Q: How different will our roadways and transit systems look in the future?
It depends on how autonomous vehicle technology matures. The way I look at the infrastructure, the roadways will be the same. You may be using shoulders; you may be using more of the pavement than you used to or you may have dedicated lanes for autonomous vehicles.You’ll have better, more consistent striping because that’s one of the things that autonomous vehicles guide off of. In California we use Botts’ dots, the raised pavement markers. In Kansas where it snows, they can’t have raised pavement markers because the snowplows will knock those right off after the first snow.

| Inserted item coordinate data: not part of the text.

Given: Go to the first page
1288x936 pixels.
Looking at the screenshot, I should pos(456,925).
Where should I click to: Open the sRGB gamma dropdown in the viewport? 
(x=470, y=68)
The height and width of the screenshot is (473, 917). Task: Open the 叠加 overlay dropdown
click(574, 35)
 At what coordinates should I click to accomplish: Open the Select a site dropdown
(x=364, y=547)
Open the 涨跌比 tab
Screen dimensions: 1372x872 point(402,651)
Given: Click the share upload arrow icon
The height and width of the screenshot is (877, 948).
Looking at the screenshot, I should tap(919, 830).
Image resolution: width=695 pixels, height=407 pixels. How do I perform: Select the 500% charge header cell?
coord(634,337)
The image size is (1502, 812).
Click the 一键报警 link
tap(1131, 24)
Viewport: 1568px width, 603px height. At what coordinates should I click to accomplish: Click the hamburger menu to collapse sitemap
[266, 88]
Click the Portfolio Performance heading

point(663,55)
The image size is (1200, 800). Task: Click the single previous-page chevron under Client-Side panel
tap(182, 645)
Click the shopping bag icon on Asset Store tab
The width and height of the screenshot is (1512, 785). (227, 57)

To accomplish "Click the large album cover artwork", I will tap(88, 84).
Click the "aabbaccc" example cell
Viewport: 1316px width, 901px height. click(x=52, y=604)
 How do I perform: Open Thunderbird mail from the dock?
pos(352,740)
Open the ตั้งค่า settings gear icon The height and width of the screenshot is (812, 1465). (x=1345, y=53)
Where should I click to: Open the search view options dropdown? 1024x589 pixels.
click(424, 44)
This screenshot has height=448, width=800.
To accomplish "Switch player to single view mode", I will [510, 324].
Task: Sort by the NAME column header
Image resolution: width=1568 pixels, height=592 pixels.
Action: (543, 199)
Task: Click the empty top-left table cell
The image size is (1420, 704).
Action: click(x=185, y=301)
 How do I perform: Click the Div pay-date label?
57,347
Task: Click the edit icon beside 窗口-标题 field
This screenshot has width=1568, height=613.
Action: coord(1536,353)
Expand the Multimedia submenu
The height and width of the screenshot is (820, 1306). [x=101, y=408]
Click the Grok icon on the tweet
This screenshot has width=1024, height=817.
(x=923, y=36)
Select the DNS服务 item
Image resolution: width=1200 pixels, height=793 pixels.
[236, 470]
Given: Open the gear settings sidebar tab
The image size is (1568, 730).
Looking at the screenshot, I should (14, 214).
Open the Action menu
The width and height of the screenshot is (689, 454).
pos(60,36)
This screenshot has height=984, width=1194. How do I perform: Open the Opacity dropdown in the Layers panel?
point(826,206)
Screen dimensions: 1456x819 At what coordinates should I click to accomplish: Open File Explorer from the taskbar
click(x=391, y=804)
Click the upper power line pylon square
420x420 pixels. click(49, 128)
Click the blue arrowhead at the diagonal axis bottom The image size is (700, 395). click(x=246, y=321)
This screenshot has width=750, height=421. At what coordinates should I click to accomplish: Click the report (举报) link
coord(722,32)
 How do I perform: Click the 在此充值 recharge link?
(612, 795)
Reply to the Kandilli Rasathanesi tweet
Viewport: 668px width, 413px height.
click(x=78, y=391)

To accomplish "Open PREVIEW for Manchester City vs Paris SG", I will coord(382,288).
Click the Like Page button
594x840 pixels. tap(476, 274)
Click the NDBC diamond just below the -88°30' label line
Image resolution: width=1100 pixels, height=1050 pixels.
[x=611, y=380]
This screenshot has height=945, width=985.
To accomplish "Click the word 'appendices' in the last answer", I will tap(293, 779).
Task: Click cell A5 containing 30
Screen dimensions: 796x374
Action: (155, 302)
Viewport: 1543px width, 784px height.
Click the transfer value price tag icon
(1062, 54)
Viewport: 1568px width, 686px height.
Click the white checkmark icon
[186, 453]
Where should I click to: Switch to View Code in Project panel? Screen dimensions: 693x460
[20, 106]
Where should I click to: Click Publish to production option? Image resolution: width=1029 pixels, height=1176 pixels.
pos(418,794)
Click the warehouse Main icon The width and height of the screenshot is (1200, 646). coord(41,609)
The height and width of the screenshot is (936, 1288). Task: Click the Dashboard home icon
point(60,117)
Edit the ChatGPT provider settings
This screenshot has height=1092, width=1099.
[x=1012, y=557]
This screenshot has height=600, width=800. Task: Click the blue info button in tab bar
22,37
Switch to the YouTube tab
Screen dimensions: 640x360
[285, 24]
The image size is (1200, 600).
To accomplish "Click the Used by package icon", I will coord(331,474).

The maps may be smarter, meaning that speed zones are embedded in the maps so the vehicle knows how fast it’s supposed to go, like when you come to a curve warning, where you have the yellow signs that say 45 mph when you come off the off-ramp. Autonomous vehicles have base maps, and they use GPS to coordinate where they are in the world with that base map — it would have speed zones and signing in it, so you won’t have to sign that off-ramp. The car knows that it’s a 45 mph off-ramp and it’s going to go that fast, but there’s no sign to knock down. So the owners are saving money, there’s not all this tort because the sign is down and somebody didn’t see it and they went 55 and got in an accident. All those kinds of things may get cleaned up with autonomous vehicles.